A documentary, however well-intentioned, often struggles to displace all bias from the narrative. This is not a fault or a critique of a director. Most stories need a point of view and with that point of view comes a set of morals and beliefs that angle the focus. For a documentary – or any film for that matter – to expel bias, there must be a highly nuanced approach that allows all views, in equal measure, in one space. Hasan Oswald’s HIGHER LOVE achieves just that.

HIGHER LOVE follows a troubled drug addict (Nani), her partner (Daryl) and her ‘drug family’ through all aspects of trauma, addiction, recovery and relapse. Oswald’s documentarian method was non-intrusive and feels almost like a home movie. He gives each subject their own time and views them all sympathetically, no good guy vs bad guy, no right and wrong. Perhaps the best example of his technique is his introduction and telling of Nani’s story.

The audience is introduced to Nani whilst she is intoxicated. She is speaking to the camera and singing, candidly talking about how she knows her life would be better if she wasn’t addicted to drugs and admitting that she feels responsible that her partner’s life has gotten harder because of her. She clearly feels guilt and Oswald lingers long enough to show there is a lot of pain in Nani and that her addiction is her way of easing that pain. This sensitive yet casual conversation is then jilted as Nani discusses how she didn’t know she had fallen pregnant and thought there was something wrong with her. The camera angle changes and the audience can see the beginning of her baby bump. The jarring nature of drugs and a pregnant woman is shocking but through Oswald’s careful gaze, these haunting scenes avoid any judgment and instead become a cry for help.

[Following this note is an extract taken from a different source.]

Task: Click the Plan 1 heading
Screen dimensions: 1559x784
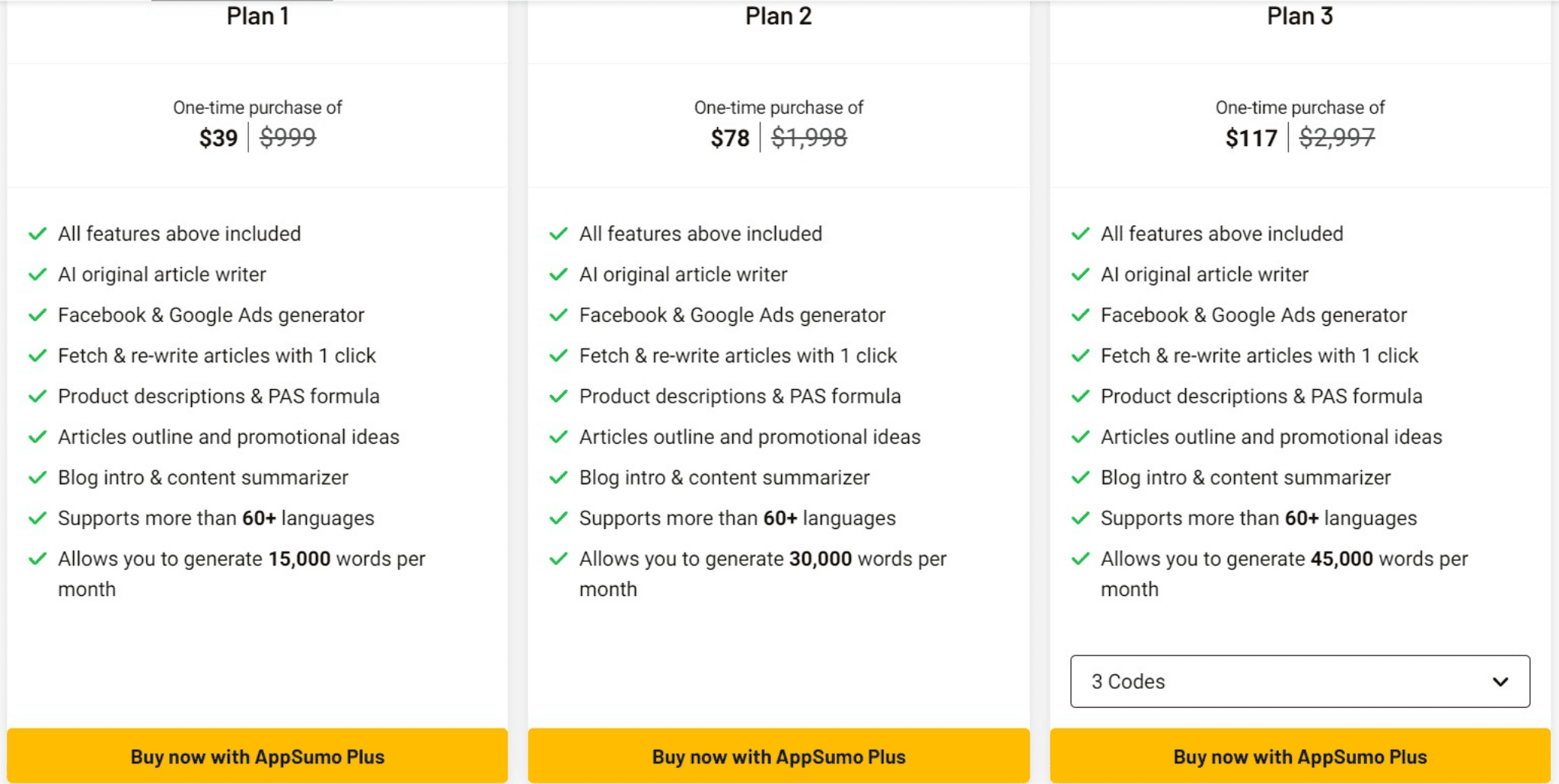Action: tap(257, 16)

HIGHER LOVE is a hauntingly heartbreaking film and reveals that Nani is just a drop in a very large ocean of people left behind in a system and a world that sees everything in black and white. Oswald’s dedication to these people and their lives is intrinsic in every camera angle and scene. He produces humanity in his filmmaking that seems transformative for the documentary film genre. He strips away the idea of an outsider looking in, of entertainment, of bias and of linear narrative. He instead presents a web of lives that don’t fit together but somehow often do. He highlights the ugliness of the world with sobering humanity which allows the subjects’ stories to be told instead of directed.